Matinya penulis ini, ada diantaranya orang dekatnya yang menyebut isyarat dari kematian demokrasi di Indonesia. Meski semasa hidupnya dahulu, tidak pernah mengangankan untuk disebut sebagai pejuang demokrasi. Sebab dia sendiri lebih suka mengatakan dirinya sebagai pemerhati kemanusiaan, tanpa memandang perbedaan asal, suku, agama maupun kebangsaan. Sebutan banyak orang tentang demokrasi tampaknya erat hubungannya dengan tahun politik di Indonesia yang sedang menegang sebelum pelaksanaan Pemilu 2024 hingga paska hari pemilihan yang riuh dengan kecurangan.

Dia sendiri sebenarnya sungguh menaruh keperdulian terhadap pelaksanaan Pemilu 2024, karena hanya dengan pelaksanaan Pemilu yang jujur dan bersih, akan menghasilkan juga sosok pemimpin nasional pada level manapun yang jujur dan bersih pula dalam mengemban dan menjalankan amanah dari rakyat. Masalah yang menjadi soal adalah, sejak awal proses pencalonan — eksekutif maupun eksekutif — orientasi utamanya adalah kekuasaan. Akibatnya, masalah menang atau kalah dalam Pemilu di Indonesia telah menjadi kalkulasi utama diatas segala-galanya. Sehingga, upaya untuk memaksakan kemenangan menjadi sangat dominan. Tak lagi ada kesadaran dan pemahaman pada makna pengabdian bagi rakyat. Bahkan, rakyat tidak lagi diposisikan sebagai subyek, tetapi hanya obyek semata-mata.

Wacana demokrasi bagi dirinya tidak lebih penting dan tidak lebih utama dari nilai kemanusiaan yang harus dan wajib untuk diutamakan. Minimal, praktek demokrasi itu hanya sebatas habitat pemerintah dan kekuasaan. Sedangkan nilai-nilai kemanusiaan dapat dirasakan langsung oleh setiap orang yang bersinggungan dengan segala bentuk aktivitas dan gerakan yang dilakukan, baik langsung maupun tidak.

Demokrasi itu sendiri baginya tidak lebih mulia dari upaya menjaga nilai-nilai kemanusiaan yang azali — sebagai anugrah Illahi Rabbi — sebagai Khalifah Allah di muka bumi.

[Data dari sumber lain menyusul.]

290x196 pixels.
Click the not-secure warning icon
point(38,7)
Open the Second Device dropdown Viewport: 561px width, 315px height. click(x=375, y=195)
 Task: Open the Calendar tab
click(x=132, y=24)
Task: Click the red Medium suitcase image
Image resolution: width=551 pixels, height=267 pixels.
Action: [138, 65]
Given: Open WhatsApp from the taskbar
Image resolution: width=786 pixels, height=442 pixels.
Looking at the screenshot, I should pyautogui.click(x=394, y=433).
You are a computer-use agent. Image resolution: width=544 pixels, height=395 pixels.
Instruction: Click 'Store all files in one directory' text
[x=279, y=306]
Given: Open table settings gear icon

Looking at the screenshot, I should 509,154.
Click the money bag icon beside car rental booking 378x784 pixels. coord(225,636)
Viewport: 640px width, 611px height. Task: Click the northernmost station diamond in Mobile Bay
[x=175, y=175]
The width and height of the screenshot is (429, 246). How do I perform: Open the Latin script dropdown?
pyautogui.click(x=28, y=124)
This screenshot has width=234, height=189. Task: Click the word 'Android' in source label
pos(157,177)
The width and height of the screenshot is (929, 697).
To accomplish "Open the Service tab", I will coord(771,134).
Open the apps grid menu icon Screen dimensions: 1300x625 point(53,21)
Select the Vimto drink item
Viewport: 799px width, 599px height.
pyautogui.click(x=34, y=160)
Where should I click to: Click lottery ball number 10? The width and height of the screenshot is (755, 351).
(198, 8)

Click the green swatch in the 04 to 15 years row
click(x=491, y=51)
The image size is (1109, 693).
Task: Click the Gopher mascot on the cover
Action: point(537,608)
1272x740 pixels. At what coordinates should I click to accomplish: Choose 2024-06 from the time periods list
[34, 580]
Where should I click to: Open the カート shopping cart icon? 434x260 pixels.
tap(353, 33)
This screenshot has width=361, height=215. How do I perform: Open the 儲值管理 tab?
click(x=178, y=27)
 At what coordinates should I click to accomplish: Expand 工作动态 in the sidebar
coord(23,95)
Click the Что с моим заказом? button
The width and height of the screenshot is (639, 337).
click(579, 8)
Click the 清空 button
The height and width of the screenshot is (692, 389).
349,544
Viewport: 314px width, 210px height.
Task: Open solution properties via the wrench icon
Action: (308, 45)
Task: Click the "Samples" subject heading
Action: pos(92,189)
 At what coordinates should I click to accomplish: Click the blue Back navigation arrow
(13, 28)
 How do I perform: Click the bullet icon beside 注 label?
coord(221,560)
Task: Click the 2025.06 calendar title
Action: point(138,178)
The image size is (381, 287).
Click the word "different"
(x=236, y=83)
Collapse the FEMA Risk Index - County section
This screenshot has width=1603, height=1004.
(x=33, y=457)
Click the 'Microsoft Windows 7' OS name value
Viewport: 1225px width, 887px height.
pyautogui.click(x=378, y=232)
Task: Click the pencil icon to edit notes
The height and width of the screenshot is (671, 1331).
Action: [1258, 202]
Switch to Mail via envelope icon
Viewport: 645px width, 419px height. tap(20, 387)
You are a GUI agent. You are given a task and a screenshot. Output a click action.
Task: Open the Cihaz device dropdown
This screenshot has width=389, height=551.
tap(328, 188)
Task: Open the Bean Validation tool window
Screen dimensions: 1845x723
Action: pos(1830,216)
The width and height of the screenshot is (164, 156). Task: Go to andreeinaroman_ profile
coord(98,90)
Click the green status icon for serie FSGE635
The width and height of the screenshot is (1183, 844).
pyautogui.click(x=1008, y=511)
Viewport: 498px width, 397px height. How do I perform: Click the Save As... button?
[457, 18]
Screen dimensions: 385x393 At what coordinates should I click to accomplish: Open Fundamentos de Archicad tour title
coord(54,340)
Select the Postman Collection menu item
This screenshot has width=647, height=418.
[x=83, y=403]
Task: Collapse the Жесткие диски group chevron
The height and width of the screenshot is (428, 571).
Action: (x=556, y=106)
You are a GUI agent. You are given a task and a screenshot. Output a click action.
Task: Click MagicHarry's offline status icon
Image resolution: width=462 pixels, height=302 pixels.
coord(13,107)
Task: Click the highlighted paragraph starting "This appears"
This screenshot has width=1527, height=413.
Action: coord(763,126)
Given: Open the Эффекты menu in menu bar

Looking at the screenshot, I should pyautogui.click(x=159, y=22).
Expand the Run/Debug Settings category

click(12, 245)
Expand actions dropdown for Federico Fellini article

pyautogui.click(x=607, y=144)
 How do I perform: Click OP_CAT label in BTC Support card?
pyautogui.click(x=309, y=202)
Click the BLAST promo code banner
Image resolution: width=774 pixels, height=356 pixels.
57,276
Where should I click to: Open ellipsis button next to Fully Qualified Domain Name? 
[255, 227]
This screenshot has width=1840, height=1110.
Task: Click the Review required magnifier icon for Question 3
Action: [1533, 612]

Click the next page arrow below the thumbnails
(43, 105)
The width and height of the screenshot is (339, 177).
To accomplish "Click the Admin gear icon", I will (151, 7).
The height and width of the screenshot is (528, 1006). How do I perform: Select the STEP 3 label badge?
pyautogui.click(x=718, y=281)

Etika, moral dan akhlak mulia yang dikaruniai oleh Tuhan lebih sakral sekaligus spiritual sifatnya yang patut dan wajib dijaga agar tak terdegradasi menjadi makhluk yang yang rendah harkat dan martabat bawaan sejak lahir untuk dipelihara supaya tidak berprilaku seperti makhluk lain — binatang, iblis atau pun syaitan.

Karena itu sikap curang, bohong, menipu, ingkar janji, khianat dan perilaku jahat adalah anti terhadap nilai-nilai kemanusiaan yang suci dan sejati.

Pesan moral dan spiritual dari penulis yang telah mati ini, mungkin masih ada tersisa pada ruang-ruang kosong yang belum terisi oleh noktah-noktah hitam, sehingga bisa menjadi bahan perenungan sekedar untuk mawas diri agar bisa lebih bijak menyikapi hidup supaya tidak sampai mabuk duniawi yang cuma sekejap akan dilalui, setelah itu pun mati.